- [Requirement] Reproduce the passage of the brain research article between "(Image: © dreamstime.)" and "way, he said.", inclusive.

- [Excerpted text]
□ □ □

Relative to body weight, humans have the heftiest brains in the animal kingdom.
(Image: © dreamstime.)

Using a concept from economics, researchers have figured out how information gets pulled through a series of regions in the brain.

The economics approach, called Granger causality, now has been applied to neuroscience to suggest that neural wires physically stimulate each other, charging up networks in sequence. The result shows that materials are drawn from one specialized part of the brain to the next.

In economics, scholars use Granger causality as a statistical concept that is based on prediction. Add a twist of neuroscience, and Granger causality is a useful tool, says Chad Sylvester, a graduate student at Washington University School of Medicine in St. Louis.

The Granger concept supports evidence for neuron-to-neuron triggering by measuring them in a direct, but non-invasive way, he said.

For years, scientists could see which brain regions were contributing to specific mental tasks by viewing Magnetic Resonance Imaging (MRI) scans, however getting those scans fast enough to trace the brain’s informational pull was difficult.

In Sylvester’s experiment, volunteers were asked to attune their gaze to a portion of a screen, looking for a specific cue. Previous research revealed that this task activated two brain areas: the frontoparietal cortex, which is involved in the direction of the attention; and the visual cortex, which becomes more active in the area where volunteers expected the stimulus to appear.

□ □ □

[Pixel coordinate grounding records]

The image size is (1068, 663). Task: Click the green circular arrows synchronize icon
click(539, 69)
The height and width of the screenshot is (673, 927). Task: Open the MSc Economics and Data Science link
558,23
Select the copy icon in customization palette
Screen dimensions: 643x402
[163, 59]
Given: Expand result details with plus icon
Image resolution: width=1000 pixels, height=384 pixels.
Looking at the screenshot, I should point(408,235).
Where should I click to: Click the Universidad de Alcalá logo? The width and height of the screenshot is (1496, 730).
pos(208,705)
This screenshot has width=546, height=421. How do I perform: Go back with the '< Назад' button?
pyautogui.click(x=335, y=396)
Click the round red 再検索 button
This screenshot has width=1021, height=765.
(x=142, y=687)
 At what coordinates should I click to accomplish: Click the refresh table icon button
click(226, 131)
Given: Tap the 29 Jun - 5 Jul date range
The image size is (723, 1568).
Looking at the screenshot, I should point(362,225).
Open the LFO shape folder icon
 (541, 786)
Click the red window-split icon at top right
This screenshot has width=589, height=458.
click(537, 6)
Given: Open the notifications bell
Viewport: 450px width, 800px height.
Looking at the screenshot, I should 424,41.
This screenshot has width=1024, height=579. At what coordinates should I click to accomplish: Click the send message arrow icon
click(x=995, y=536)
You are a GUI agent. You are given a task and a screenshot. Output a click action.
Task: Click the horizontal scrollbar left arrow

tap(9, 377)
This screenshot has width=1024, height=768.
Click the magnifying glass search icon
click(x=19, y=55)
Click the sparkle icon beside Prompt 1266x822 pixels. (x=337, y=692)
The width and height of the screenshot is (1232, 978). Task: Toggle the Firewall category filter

□ □ □

- [Written response]
(Image: © dreamstime.)

Using a concept from economics, researchers have figured out how information gets pulled through a series of regions in the brain.

The economics approach, called Granger causality, now has been applied to neuroscience to suggest that neural wires physically stimulate each other, charging up networks in sequence. The result shows that materials are drawn from one specialized part of the brain to the next.

In economics, scholars use Granger causality as a statistical concept that is based on prediction. Add a twist of neuroscience, and Granger causality is a useful tool, says Chad Sylvester, a graduate student at Washington University School of Medicine in St. Louis.

The Granger concept supports evidence for neuron-to-neuron triggering by measuring them in a direct, but non-invasive way, he said.